MG Pilot driver assistance is fitted to all models, which includes blind spot detection, lane-keeping assistance and intelligent high beam. Automatic and hybrid models get adaptive cruise control while manual versions get regular cruise control.

On a twisty road

Twisty roads prove the HS’s undoing. The engine and automatic gearbox combination raise their ugly head once again – there’s enough power to have fun but the car is never sure which gear it should be in, which gets in the way of your enjoyment.

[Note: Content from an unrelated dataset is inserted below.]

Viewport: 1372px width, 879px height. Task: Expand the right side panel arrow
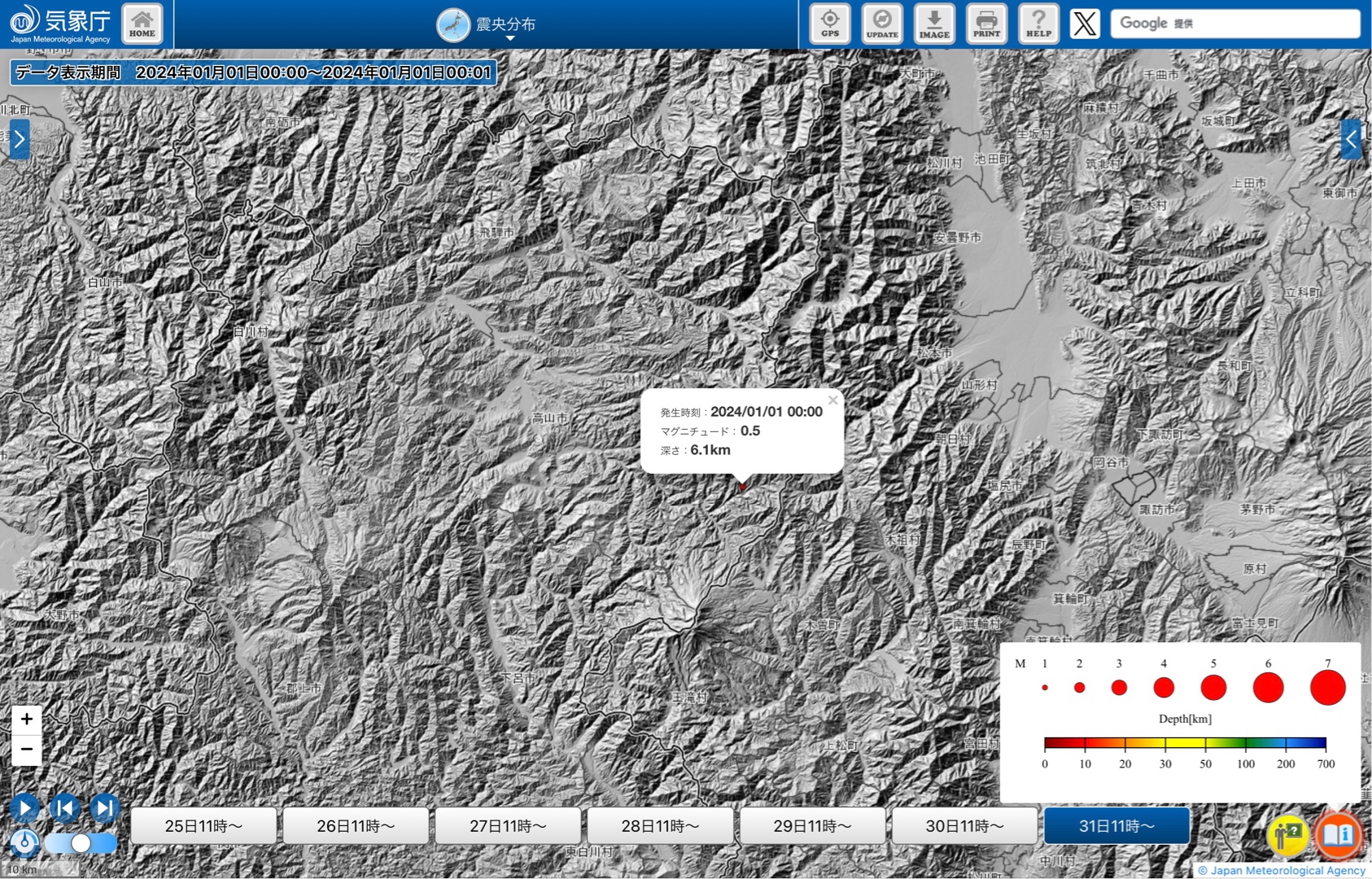pyautogui.click(x=1351, y=139)
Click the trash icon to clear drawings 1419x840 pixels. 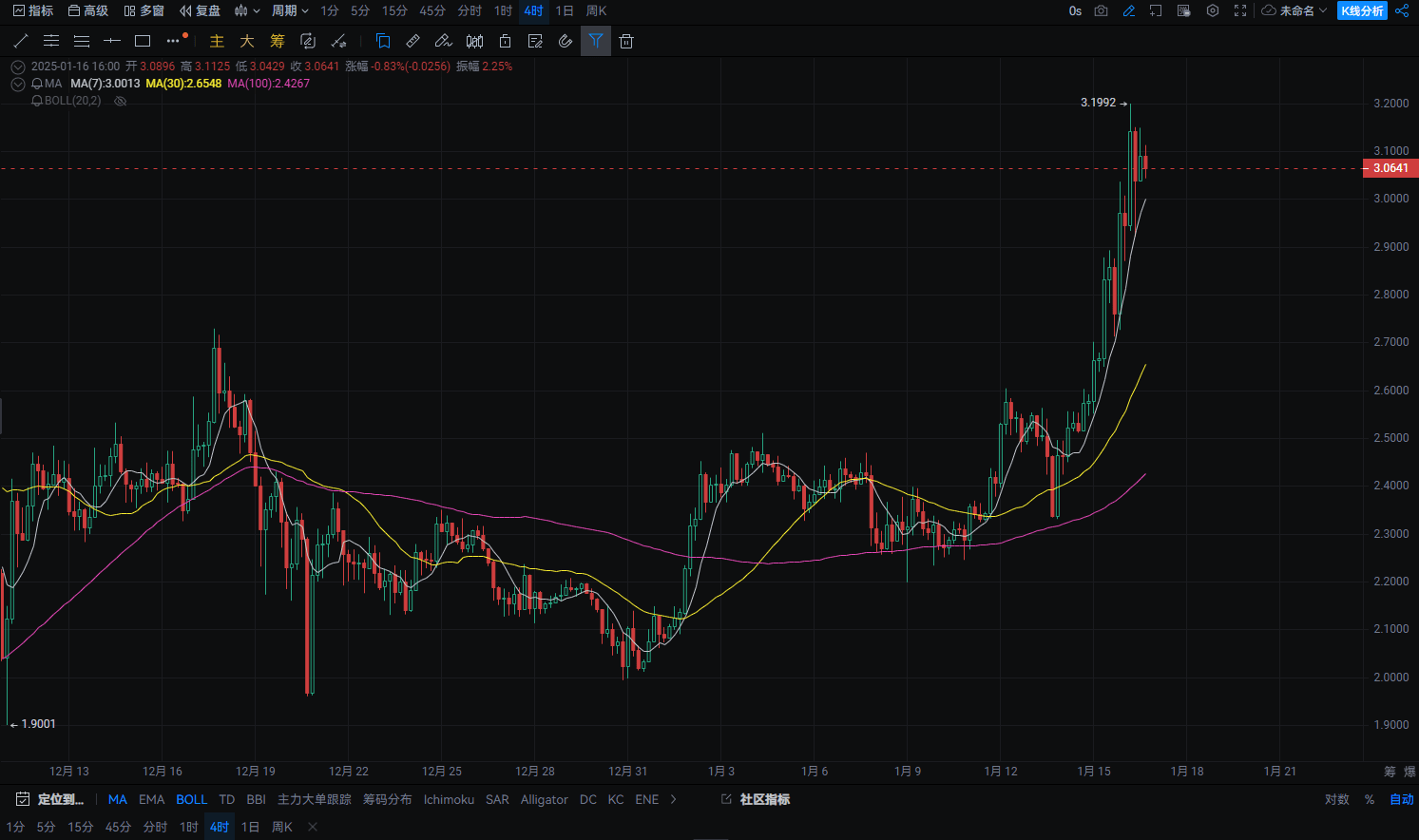(x=625, y=41)
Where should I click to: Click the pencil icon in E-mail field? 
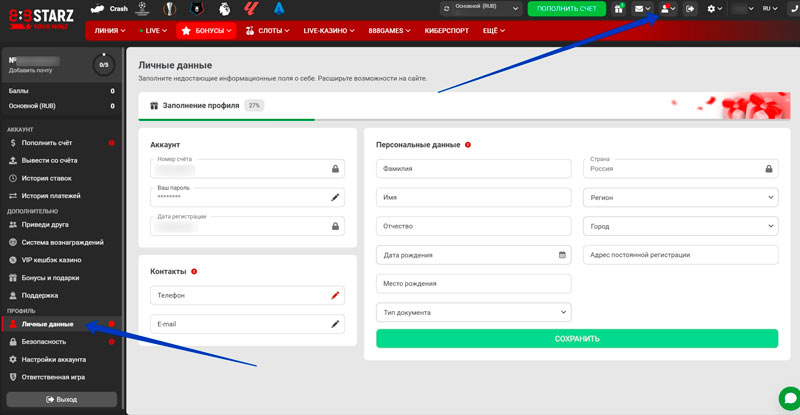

It’s better if you use the wheel-mounted paddles to shift yourself, but only just.

Even if all that worked well, the light steering provides little feedback from the tyres so you’re never really sure how much grip you have, while the soft suspension that makes the HS comfortable everywhere else makes the body lean in turns, which can be unnerving.

Space and practicality

Space in the cabin is decent, but it comes at the expense of a big boot

One of the main benefits of the MG HS being bigger than other cars at a similar price is that there’s plenty of space inside. For those in the front that means it’s easy to get a comfortable driving position, and you sit high with a good view of the road ahead.

Storage is good too, with large door bins that can take a one-litre bottle, a pair of cupholders in the centre console, a small space within the armrest and another cubby hole beneath a sliding door ahead of the gear selector.

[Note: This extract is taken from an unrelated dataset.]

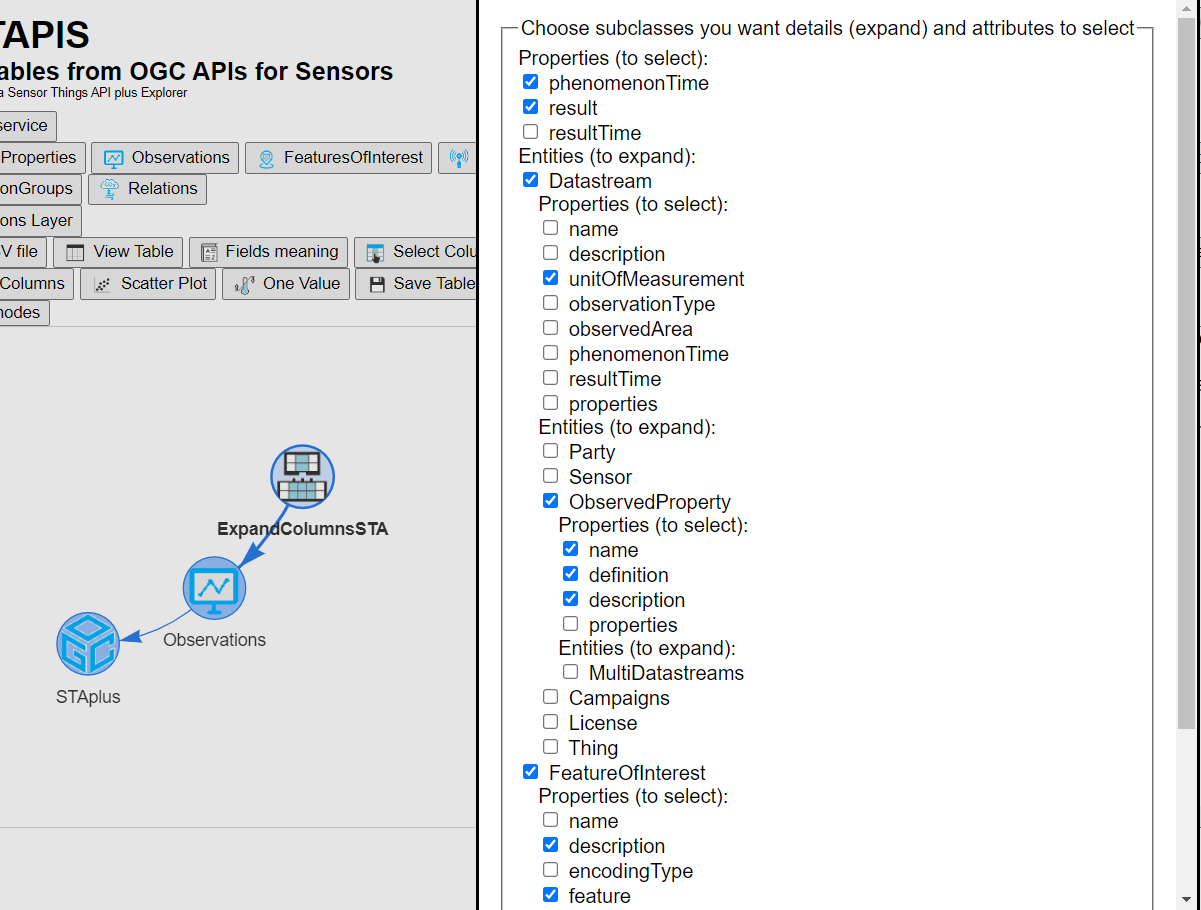Click the STAplus node icon
This screenshot has height=910, width=1201.
[x=88, y=644]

Phone charging comes from a pair of USB slots, while you also get a 12V power socket.

Space in the back seats

Space is pretty good in the back too, with plenty of legroom and headroom. A six-footer can sit comfortably behind another six-footer. Shoulder room is pretty good too, and while it’s not too cramped for three, the person in the middle will feel hard done by because they get a harder, raised seat. A Skoda Karoq is the only alternative that’s more spacious, and the other advantage that car has is a rear bench that can be slid back to prioritise legroom or forwards for more boot space.

Practicality is decent but not quite as useful as it is up front, with reasonably good door bins, small seat-back pockets and an armrest that folds down to reveal two more cupholders. Two more USB slots can be found between the front seats.

Spaciousness also makes it easy to fit a child seat, and the ISOFIX mounting points aren’t too tricky to find between the cushions. The doors open fairly wide so unless you have a huge child seat you shouldn’t have too much trouble getting it in.

Boot space

All that cabin space does come at the expense of boot space somewhat. At 463 litres (or 448 litres in the plug-in hybrid) there should be enough space for most, but the MG HS has one of the smallest boots of similarly sized alternatives. The Volkswagen T-Roc has less at 445 litres, but a Nissan Qashqai has 503 litres and a Skoda Karoq gets between 521 and 588 litres depending on the seat position.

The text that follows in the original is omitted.